Tout à l'heure, je vous disais que, dans les Cantons de l'Est ou dans l'Estrie, on retrouvait un esprit remarquablement important, qui vise justement cette forme de qualité de vie, qui passe par l'assainissement des eaux et l'aménagement des rives. Cela n'est pas tombé du ciel. C'est qu'il y a dans ce milieu des gens, des pionniers qui travaillent à l'éducation populaire et à l'information depuis des années et des années. Il y a un homme qui est connu de façon particulière dans ce secteur du Québec pour son ardeur et pour sa ténacité dans ce domaine. Je n'ai qu'à donner son nom et je suis certain que des milliers de gens de l'Estrie vont le reconnaître. Il s'agit du Dr André Allaire, qui a travaillé à mettre sur pied un organisme qui s'appelle le Comité d'assainissement du bassin de la rivière Saint-François.

Aujourd'hui même, le Dr Allaire m'écrivait une lettre. Je ne la lirai pas au complet parce que ce serait vraiment trop long, mais je vais vous lire des extraits de la fin de cette lettre, qui font qu'il porte un jugement sur ce programme. Il dit ceci, c'est le Dr Allaire qui parle: "Ayant pris connaissance des grandes lignes du programme d'amélioration des rives, lequel favorise certains travaux de mise en valeur des berges et du milieu aquatique, nous nous disons emballés - ah, voilà un gars qui s'y connaît! - de voir concrétiser l'idée que nous avions ou que nous avions ou que nous annoncions - c'est eux - le 18 août dernier lors de notre journée d'animation sur l'assainissement, la protection et l'aménagement du milieu aquatique. "À cet égard, nous félicitons et remercions le premier ministre, M. René Lévesque, dans une lettre datée du 22 novembre dernier, d'avoir cité le dynamisme des organismes du bassin de la rivière Saint-François et d'avoir considéré la mise en valeur du milieu aquatique dans son discours d'ouverture. Ce programme d'amélioration des rives s'inscrit parfaitement dans nos objectifs de récupération des usages des lacs et des rivières du bassin de la rivière Saint-François et, de ce fait, nous vous encourageons à persévérer dans vos démarches afin de mettre en oeuvre ce programme. "Je vous assure, M. le ministre, de notre appui le plus complet et de notre entière collaboration."

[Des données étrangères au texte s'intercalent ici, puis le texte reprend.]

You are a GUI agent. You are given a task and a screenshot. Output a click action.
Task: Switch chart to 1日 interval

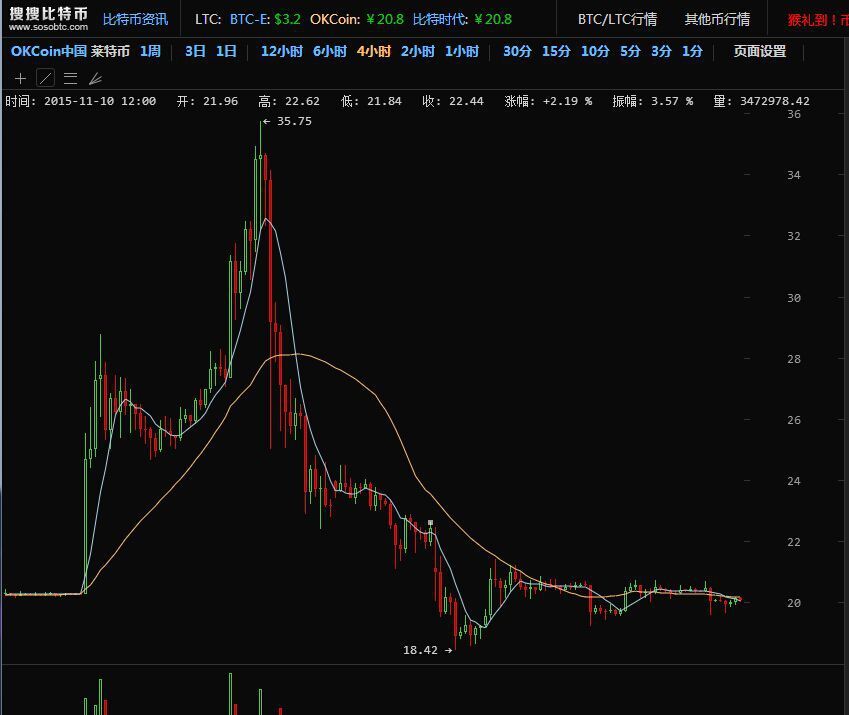tap(226, 51)
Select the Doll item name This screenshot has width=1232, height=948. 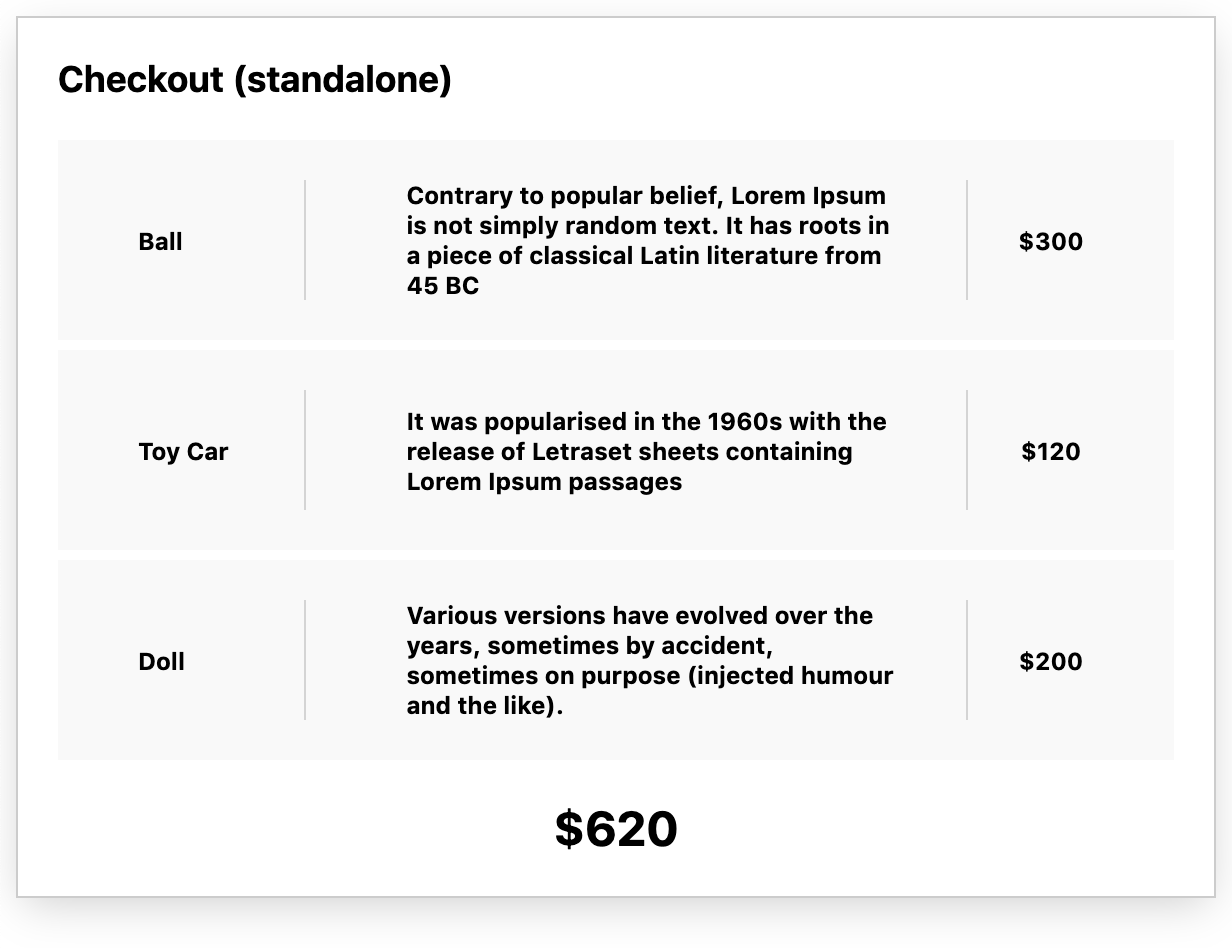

Vous essaierez, MM. et Mmes de l'Opposition, d'aller convaincre le Dr Allaire et ses "supporteurs" que vous avez raison d'essayer de refouler ce programme. Il ne comprendra qu'une chose, c'est que, là-dedans comme dans tout ce qui s'appelle matière environnementale, l'Opposition n'est bonne qu'à renvoyer aux calendes grecques les décisions qui feront, parce qu'on les prendra malgré vous, que notre environnement sera de qualité supérieure et que la qualité de la vie des Québécois et des Québécoises s'en trouvera nécessairement améliorée. Merci, M. le Président.

Le Vice-Président (M. Jolivet): Est-ce que le principe du projet de loi 6, Loi modifiant diverses dispositions législatives pour favoriser la mise en valeur du milieu aquatique, est adopté?

Une voix: À l'unanimité.

M. Blouin: M. le Président, conformément à l'article 216, nous allons reporter ce vote à demain, à la fin de la période des affaires courantes.

Le Vice-Président (M. Jolivet): Adopté. M. le leader adjoint.

M. Blouin: Sur ce, puisqu'il est 0 h 40, nous allons ajourner nos travaux à demain matin, 10 heures.

Le Vice-Président (M. Jolivet): Cette motion est adoptée. Donc, ajournement à ce matin, 10 heures.